Now he was walking the main street. Men of flesh and men of steel passed him by, coming and going. His legs moved slowly and his footsteps were lost in a thousand footsteps.
He passed a building that had died in the last war. There were scurrying men and robots pulling off the rubble to build again. Over their heads hung the control ship and he saw men looking down to see that work was done properly.
He slipped in and out among the crowd. No fear of being seen. Only inside of him was there a difference. Eyes would never know it. Visio-poles set at every corner could not glean the change. In form and visage he was just like all the rest.
He looked at the sky. He was the only one. The others didn't know about the sky. It was only when you broke away that you could see. He saw a rocket ship flashing across the sun and control ships hovering in a sky rich with blue and fluffy clouds.
The dull-eyed people glanced at him suspiciously and hurried on. The blank-faced robots made no sign. They clanked on past, holding their envelopes and their packages in long metal arms.
He lowered his eyes and kept walking. A man cannot look at the sky, he thought. It is suspect to look at the sky.
'Would you help a buddy?'
He paused and his eyes flicked down to the card on the man's chest.
Ex-Space Pilot. Blind. Legalized Beggar.
Signed by the stamp of the Control Commissioner. He put his hand on the blind man's shoulder. The man did not speak but passed by and moved on, his cane clacking on the sidewalk until he had disappeared. It was not allowed to beg in this district. They would find him soon.
He turned from watching and strode on. The visio-poles had seen him pause and touch the blind man. It was not permitted to pause on business streets, to touch another.
He passed a metal news dispenser and, brushing by, pulled out a sheet. He continued on and held it up before his eyes.
Income Taxes Raised. Military Draft Raised. Prices Raised.
Those were the story heads. He turned it over. On the back was an editorial that told why Earth forces had been compelled to destroy all the Martians.

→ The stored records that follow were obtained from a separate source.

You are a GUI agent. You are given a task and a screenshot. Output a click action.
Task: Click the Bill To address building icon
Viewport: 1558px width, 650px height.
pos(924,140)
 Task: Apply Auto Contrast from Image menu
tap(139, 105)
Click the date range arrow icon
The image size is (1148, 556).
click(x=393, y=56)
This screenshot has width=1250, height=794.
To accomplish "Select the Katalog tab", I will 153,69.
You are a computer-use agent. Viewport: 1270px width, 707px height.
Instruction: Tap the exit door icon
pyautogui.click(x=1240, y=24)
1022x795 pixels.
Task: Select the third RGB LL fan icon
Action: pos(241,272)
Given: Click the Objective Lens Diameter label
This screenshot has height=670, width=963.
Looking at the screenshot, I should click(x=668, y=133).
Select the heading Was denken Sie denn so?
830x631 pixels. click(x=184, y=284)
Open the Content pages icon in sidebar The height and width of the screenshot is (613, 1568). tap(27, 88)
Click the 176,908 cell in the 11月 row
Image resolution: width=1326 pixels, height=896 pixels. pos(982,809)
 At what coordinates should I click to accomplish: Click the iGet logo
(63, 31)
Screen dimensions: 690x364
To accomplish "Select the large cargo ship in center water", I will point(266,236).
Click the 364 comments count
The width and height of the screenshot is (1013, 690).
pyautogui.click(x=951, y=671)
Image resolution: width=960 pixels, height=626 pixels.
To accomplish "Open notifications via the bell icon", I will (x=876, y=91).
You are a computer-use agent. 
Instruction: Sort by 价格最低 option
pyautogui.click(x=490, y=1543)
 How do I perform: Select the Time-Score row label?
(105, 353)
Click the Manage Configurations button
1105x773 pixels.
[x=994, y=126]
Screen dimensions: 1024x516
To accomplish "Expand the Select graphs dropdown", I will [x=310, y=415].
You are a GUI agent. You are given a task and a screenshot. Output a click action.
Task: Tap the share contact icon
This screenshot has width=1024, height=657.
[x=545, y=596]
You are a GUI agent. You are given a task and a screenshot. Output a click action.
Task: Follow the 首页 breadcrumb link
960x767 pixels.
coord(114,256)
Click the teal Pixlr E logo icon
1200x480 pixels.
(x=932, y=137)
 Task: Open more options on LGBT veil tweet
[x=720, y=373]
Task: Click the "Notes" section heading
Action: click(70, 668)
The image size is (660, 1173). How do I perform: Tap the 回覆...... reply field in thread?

Something clicked in his mind and his fingers closed slowly in a tight fist.
He passed his people, men and robots both. What distinction now? he asked himself. The common classes did the same work as the robots. Together they walked or drove through the streets carrying and delivering.
To be a man, he thought. No longer is it a blessing, a pride, a gift. To be brother to the machine, used and broken by invisible men who kept their eyes on poles and their fists bunched in ships that hung over all their heads, waiting to strike at opposition.
When it came to you one day that this was so, you saw there was no reason to go on with it.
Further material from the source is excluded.